As David points out, certain types of gradient fills can be relatively easy to implement.
Depending on the graphics library you are using, many filled shapes (such as rectangles, triangles and circles) are usually rasterized by the library into horizontal “scan lines” (in a loop incrementing the Y-axis position). For example, in the case of a filled circle primitive, one generally “walks” along the Y-axis range, computing the start and endpoints of the horizontal lines that intercept the circumference. If you want a vertical (top-to-bottom) gradient, you would simply compute a new fill color during each Y loop iteration.

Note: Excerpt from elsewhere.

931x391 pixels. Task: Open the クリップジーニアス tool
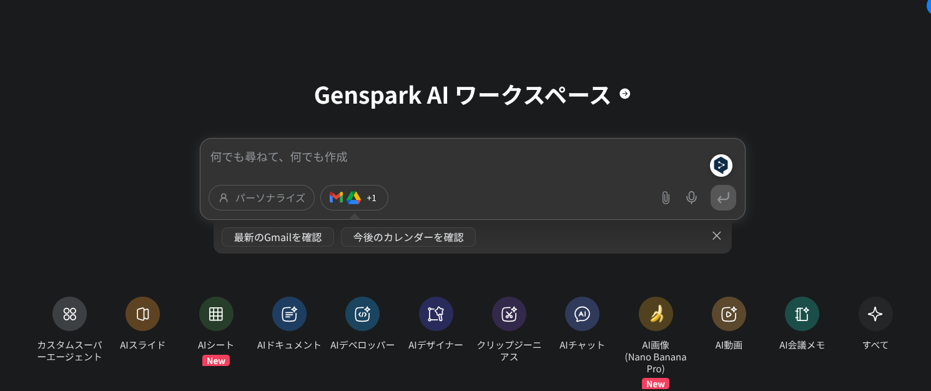click(x=509, y=314)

Computing the gradient itself is easy: most people simply use a linear interpolation algorithm to blend between two RGB values (the color stops) depending on the progression along the Y axis (in the case of vertical gradients). i.e., if you are blending from blue (0x00,0x00,0xFF) to red (0xFF,0x00,0x00) on a circle that ranges from Y=0 to Y=100, the color used at Y=25 might be (0x3F,0x00,0xBF).

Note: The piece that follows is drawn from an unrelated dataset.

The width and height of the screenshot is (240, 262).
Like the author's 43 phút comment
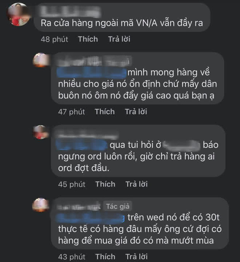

Vertical gradients tend to be easier simply because most graphics libraries rasterize into horizontal scan lines for efficiency (due to pixel arrangement in memory). Horizontal gradients are done in a similar same way conceptually (i.e. you would generally walk the X axis producing vertical strips of the same color). The key here with horizontal and vertical gradients is that one is often outputting lines at a time (of a single color), enabling relatively fast rendering. The moment you start to use arbitrary-angled gradients, it is no longer straightforward to output strips of pixels with the same pixel value — which usually means per-pixel rendering instead of line-based rendering (with impact on performance since a color computation is now performed for every pixel).
Once you have the basic gradient blend, you might want to explore non-linear gradients or piece-wise linear gradients. For example, to create gradient buttons in my GUI library, it was a simple matter to define a gradient with 3 color stops (the start, midpoint and end), with a position (%) for the midpoint. This way, one can create an effect where the shape has a gradual gradient progression that then accelerates to a different color at the bottom, for example.